**Consignes:**
(1) Pour chacune des affirmations suivantes, indiquez par oui ou par non si elle concorde avec l'extrait sur la thèse de Docherty et Macgregor, en citant textuellement les mots qui tranchent la question. (a) Selon Docherty et Macgregor, les bellicistes se trouvaient à Berlin. (b) L'auteur fait état de trente ans de journalisme indépendant. (c) L'auteur estime que la thèse peut se passer d'arguments crédibles.
(2) D'après l'extrait sur la thèse de Docherty et Macgregor, par quoi l'auteur propose-t-il de commencer avant d'entrer dans le vif du sujet ?
(3) Reprenez l'extrait sur la thèse de Docherty et Macgregor à la suite de sa dernière phrase et rédigez-en la continuation.

**Extrait:**
Pour résumer, Docherty et Macgregor soutiennent que « loin de se diriger aveuglément vers une tragédie mondiale, le monde qui ne se doutait de rien est tombé dans une embuscade tendue par une cabale secrète de bellicistes » qui ne se trouvaient pas à Berlin, mais bien « à Londres ».
J’avoue ici abonder dans le sens de cette thèse, aussi frappante soit-elle, ne serait-ce que pour le principe général. Après tout, il suffit de regarder la réalité politique d’aujourd’hui pour constater que nous nageons en plein délire orwellien. De plus, trente ans de journalisme indépendant m’ont amené non seulement à conclure que ce qu’on nous sert comme « nouvelles » n’a rien à voir avec la réalité, mais aussi que les écrits et les présentations historiques sont aussi bidons qu’un billet de trois dollars. Il faut tout de même que la thèse défendue repose sur un ou deux arguments crédibles. Voyons voir ceux que nous propose « Histoire cachée ».
Les joueurs
Avant de nous lancer tête première dans le vif du sujet, commençons par esquisser le portrait des principaux protagonistes de cette sombre histoire.

**Données fournies:**

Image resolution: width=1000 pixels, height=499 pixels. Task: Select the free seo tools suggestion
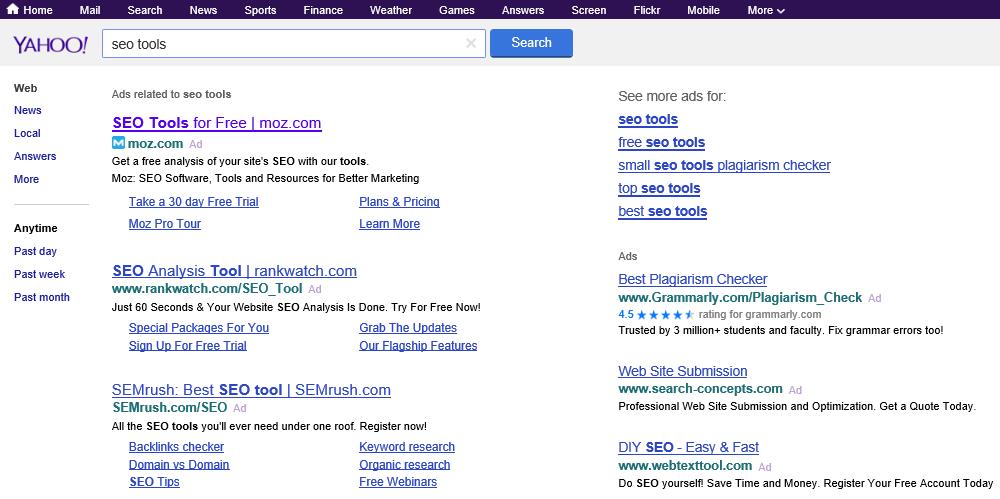pyautogui.click(x=661, y=142)
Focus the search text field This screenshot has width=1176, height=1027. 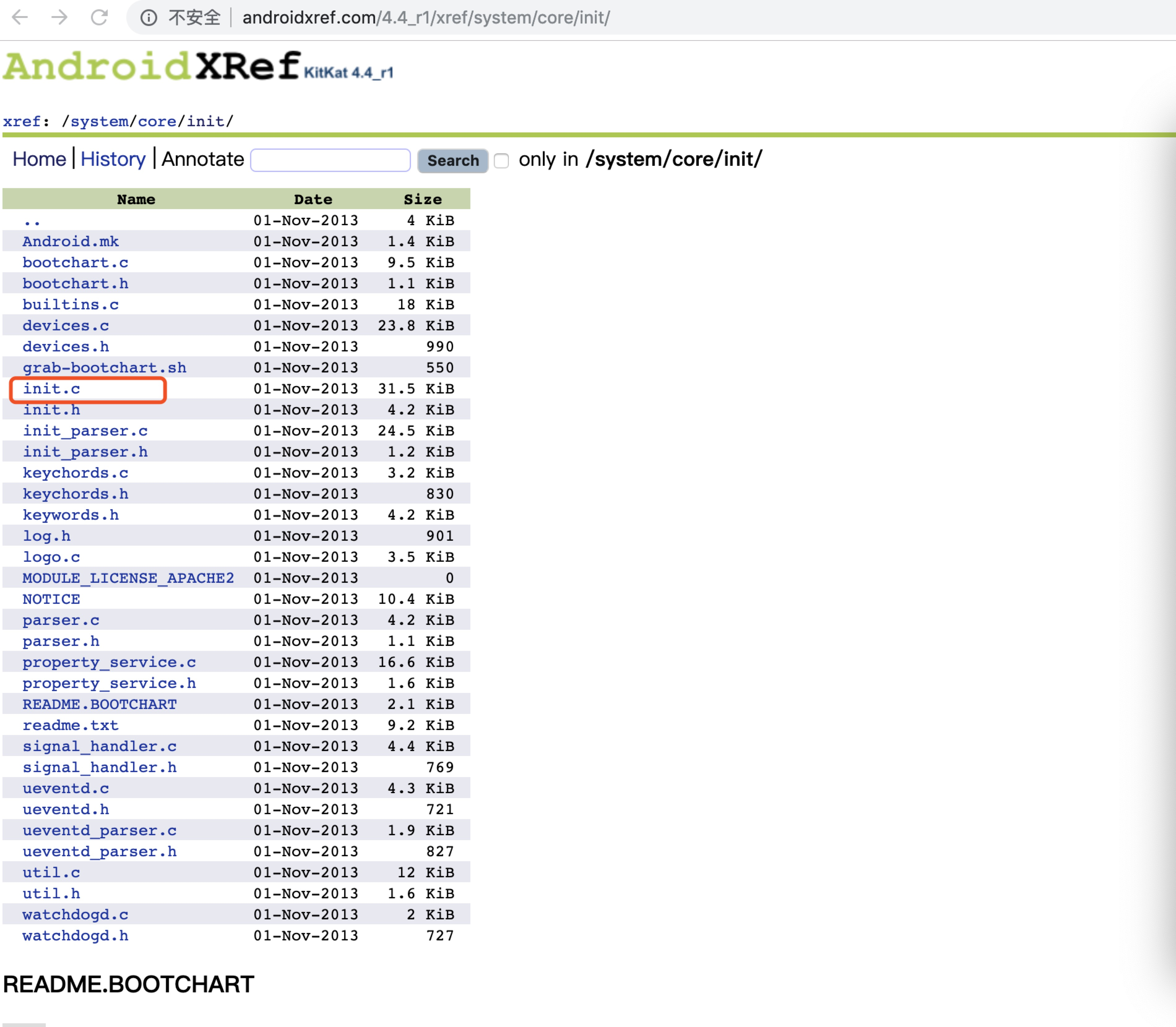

**Résultats de l'exercice:**
(1)
(a) Non : « qui ne se trouvaient pas à Berlin ».
(b) Oui : « trente ans de journalisme indépendant m’ont amené ».
(c) Non : « Il faut tout de même que la thèse défendue repose sur un ou deux arguments crédibles ».

(2) Par esquisser le portrait des principaux protagonistes de cette sombre histoire.

(3)
Au commencement, il y avait Cecil Rhodes, le premier ministre de la colonie du Cap qui, nous rappellent les auteurs, était « en réalité un opportuniste s’accaparant des terres », dont la fortune a été assurée à parts égales « en réprimant brutalement les habitants locaux et en veillant aux intérêts miniers de la maison des Rothschild ». Apparemment, Rhodes parlait depuis longtemps de créer une « société comme celle des Jésuites » au service des ambitions mondiales de l’Empire britannique. En février 1891, il est passé aux actes en s’adjoignant les services de ses proches associés William Stead, un journaliste bien connu, et Lord Esher, un proche conseiller de la monarchie britannique.
Deux autres personnes se sont jointes peu après au cercle restreint du groupe clandestin : Lord Nathaniel (Natty) Rothschild, de la fameuse dynastie de banquiers britanniques et européens, et Alfred Milner, un érudit administrateur colonial brillant qui deviendra rapidement l’infatigable génie organisateur et maître des cérémonies du groupe.
À ces quatre personnalités centrales se sont joints par la suite Lord Northcliffe, le propriétaire du « Times », qui épaulera Stead dans sa propagande visant à préparer le public britannique à une guerre contre l’Allemagne, Arthur Balfour et Herbert Asquith, deux futurs premiers ministres britanniques qui joueront de leur influence parlementaire, Lord Salisbury et Lord Rosebery, qui apporteront un lot additionnel de connections politiques, et Lord Edward Grey qui aura l’honneur, en sa capacité de ministre britannique des Affaires étrangères en 1914, d’enfoncer le dernier clou dans le cercueil de la paix européenne.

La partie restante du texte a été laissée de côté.